Thursday, August 23, 2012

The Gospel According to Beatrix Potter Part 2

Simpkin's story in The Tailor of Gloucester is about repentance.  The Tale of Jemima Puddleduck is about street smarts.  Street smarts, I contend, is a too-often-ignored Biblical principle.

Jemima is a duck who goes off in search of a place to hatch her eggs.   She runs into a fox, who shows her a wonderful place, perfect in every way.  "He was mighty civil and handsome" thought Jemima trustingly.  The reader can easily imagine his real intent, but Jemima is clueless. 

Fortunately the collie dog Kep, seeing Jemima go off every day to lay an egg in this "perfect" spot, gets suspicious.  He stages an invasion with a group of eager, if clumsy, young dogs. They make short work of the fox and save Jemima. 

The eggs, however, are a loss--the eager, inexperienced puppies gobble them up.

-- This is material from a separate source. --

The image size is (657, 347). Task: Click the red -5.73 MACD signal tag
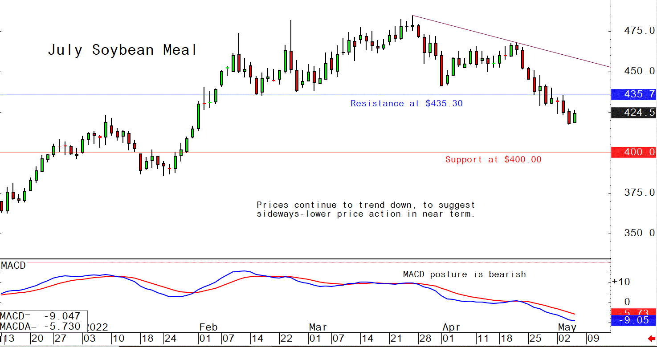[633, 312]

It doesn't seem at first glance to be close to anything about Jesus.    But that's because we've edited out so much of his personality.   His tough street smarts and party-animal nature, documented in the Bible (you do remember when he made wine, it was good wine?) do not come across in the portraits of the gentle-looking hippie holding the lamb.

But what about this Jesus--"Be wise as serpents and innocent as doves."?   We're so focused on being Innocent, and Good, and Gentle, we don't ask--"Wise as serpents?  Really?"  In another place, Jesus tells a crowd concerning Herod:  "You tell that old fox ... "  Jesus knows, in Paul's words, what time it is.  He knows what Herod's up to and he knows that evil and conniving are rampant.  He knows that just because somebody is "mighty civil and handsome" does not mean they are up to any good.  Watch out, he says. 

I think a lot of very earnest people, Christian and not, are like Jemima--shocked and surprised by evil, trusting foxes.  The tragic thing--the thing I learned the hard way--is that when we go around like Jemima, all trusting and naive and innocent, we don't just harm ourselves, we harm our vulnerable loved ones.  Jemima escaped the effects of her naivete, but her eggs did not.

Kep is my hero.  I want to be more like him.  Keeping my eyes open to treachery, which doesn't only exist in barnyards--it is everywhere, in churches, schools, hospitals, communities.  "Where are you going every day, Jemima?"  Wise as a serpent, that dog.